# PROBLEM TO SOLVE
Locate the word "European" in the material, then show every line that holds it.

# RECORDS FOR THE EXERCISE
# # #

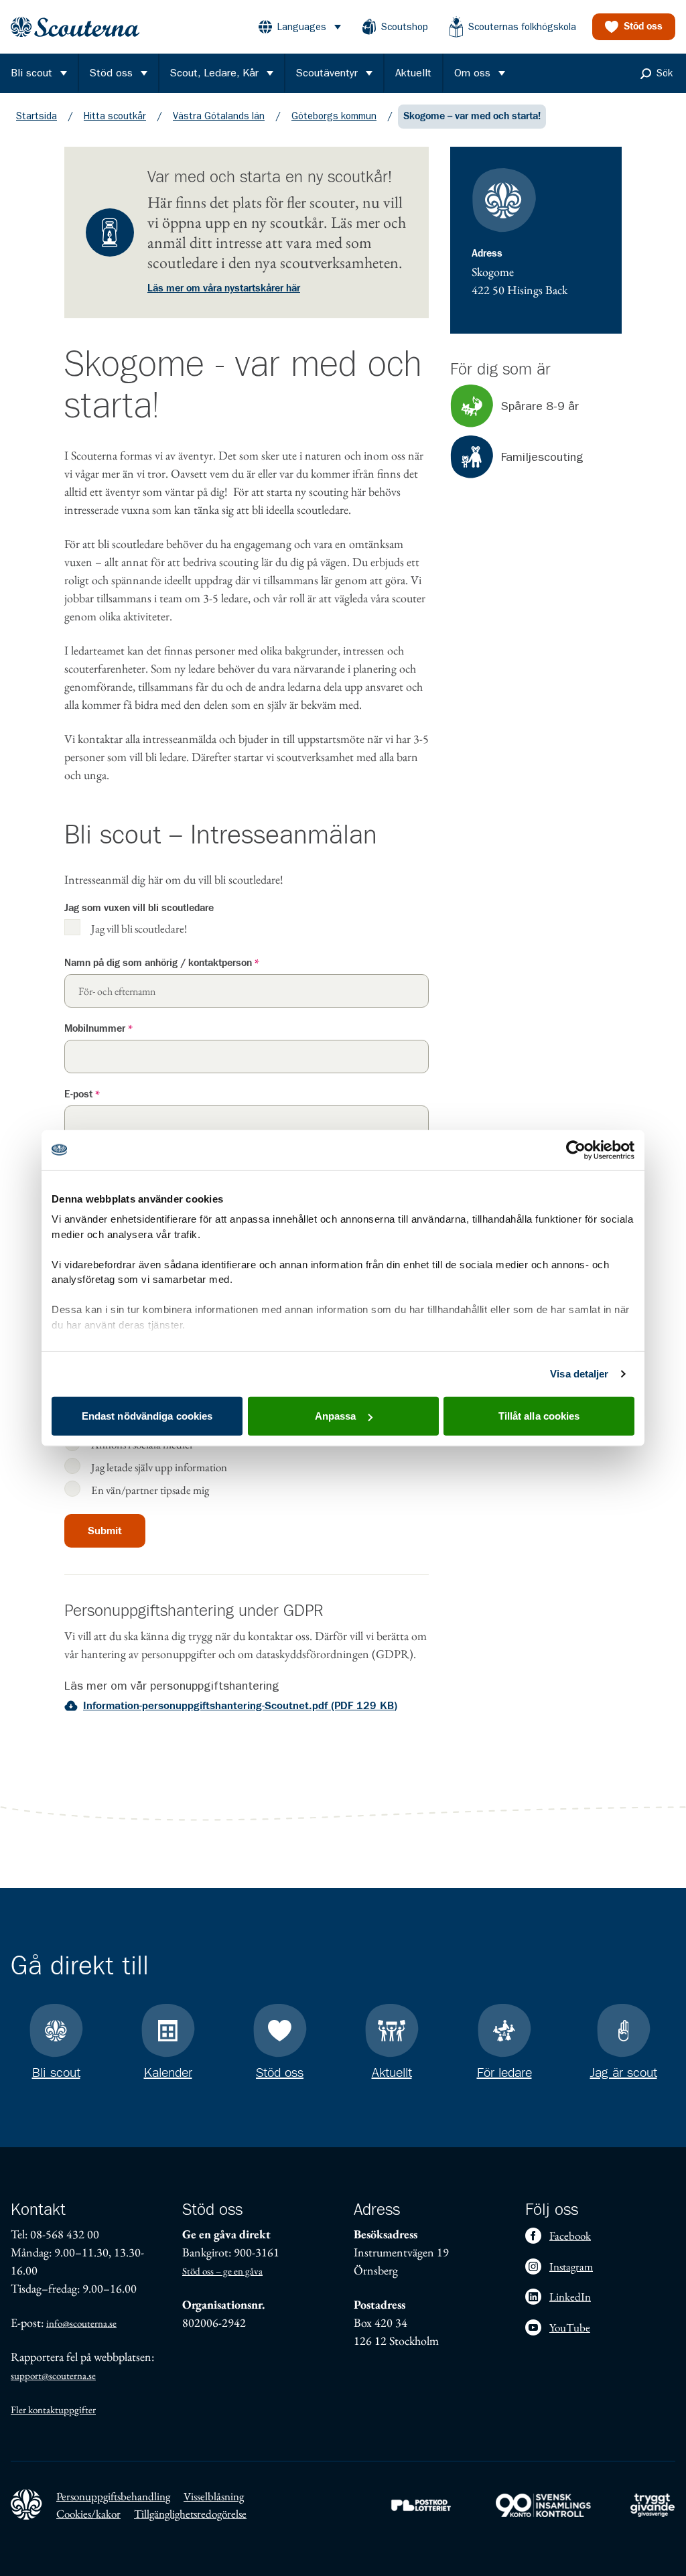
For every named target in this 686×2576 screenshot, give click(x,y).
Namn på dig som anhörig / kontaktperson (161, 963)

# # #

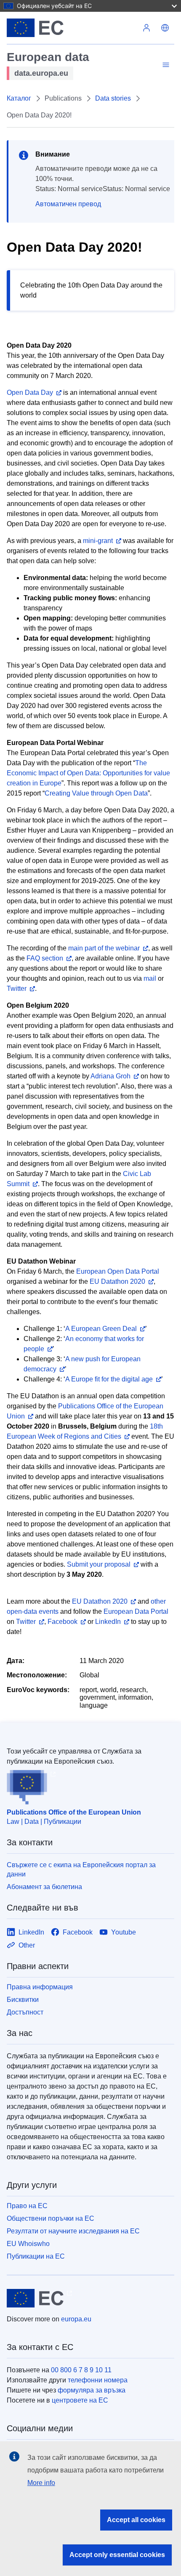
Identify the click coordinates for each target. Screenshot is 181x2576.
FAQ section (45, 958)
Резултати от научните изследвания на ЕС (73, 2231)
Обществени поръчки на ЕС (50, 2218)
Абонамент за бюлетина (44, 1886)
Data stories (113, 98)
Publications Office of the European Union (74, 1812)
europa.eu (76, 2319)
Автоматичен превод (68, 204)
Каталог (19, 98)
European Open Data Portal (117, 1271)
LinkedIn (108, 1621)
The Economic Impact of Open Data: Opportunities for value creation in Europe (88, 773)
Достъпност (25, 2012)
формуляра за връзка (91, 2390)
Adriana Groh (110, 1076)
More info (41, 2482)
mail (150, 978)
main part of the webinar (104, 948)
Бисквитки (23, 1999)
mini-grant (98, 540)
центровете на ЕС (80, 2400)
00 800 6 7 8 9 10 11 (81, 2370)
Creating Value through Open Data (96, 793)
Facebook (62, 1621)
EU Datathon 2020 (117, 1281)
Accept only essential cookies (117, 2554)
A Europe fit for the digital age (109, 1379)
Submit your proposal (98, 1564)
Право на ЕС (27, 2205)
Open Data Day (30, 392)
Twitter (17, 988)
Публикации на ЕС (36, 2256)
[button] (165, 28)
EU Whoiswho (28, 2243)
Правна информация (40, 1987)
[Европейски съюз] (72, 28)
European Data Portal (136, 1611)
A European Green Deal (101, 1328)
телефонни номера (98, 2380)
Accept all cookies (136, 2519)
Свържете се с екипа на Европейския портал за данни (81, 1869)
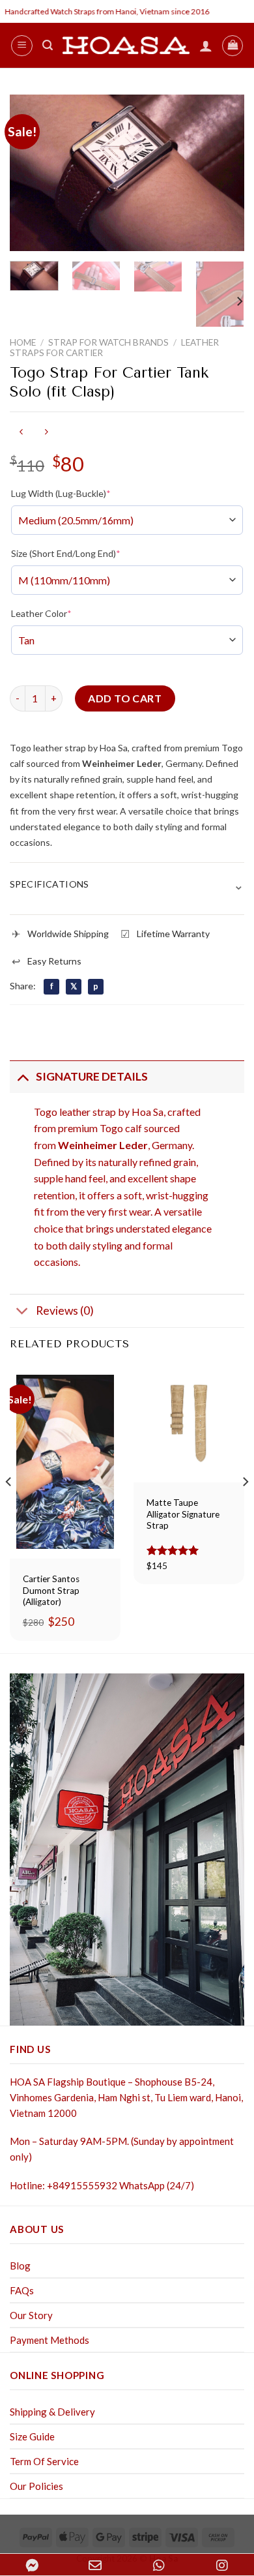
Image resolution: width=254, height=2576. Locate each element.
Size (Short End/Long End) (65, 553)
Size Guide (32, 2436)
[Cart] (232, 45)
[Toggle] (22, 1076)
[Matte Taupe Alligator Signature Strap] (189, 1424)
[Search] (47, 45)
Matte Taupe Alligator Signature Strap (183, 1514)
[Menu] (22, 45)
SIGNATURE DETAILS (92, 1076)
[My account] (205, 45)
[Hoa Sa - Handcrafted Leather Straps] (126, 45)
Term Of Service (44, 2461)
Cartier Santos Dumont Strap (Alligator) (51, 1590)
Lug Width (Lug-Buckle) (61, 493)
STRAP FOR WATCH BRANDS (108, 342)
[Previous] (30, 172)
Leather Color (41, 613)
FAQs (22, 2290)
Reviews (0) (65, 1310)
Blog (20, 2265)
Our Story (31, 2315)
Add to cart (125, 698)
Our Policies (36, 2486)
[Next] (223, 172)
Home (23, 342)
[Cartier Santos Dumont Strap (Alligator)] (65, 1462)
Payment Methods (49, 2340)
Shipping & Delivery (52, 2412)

# # #

# RESULT
Publications Office of the European Union (74, 1812)
European Open Data Portal (117, 1271)
European Data Portal (136, 1611)
A European Green Deal (101, 1328)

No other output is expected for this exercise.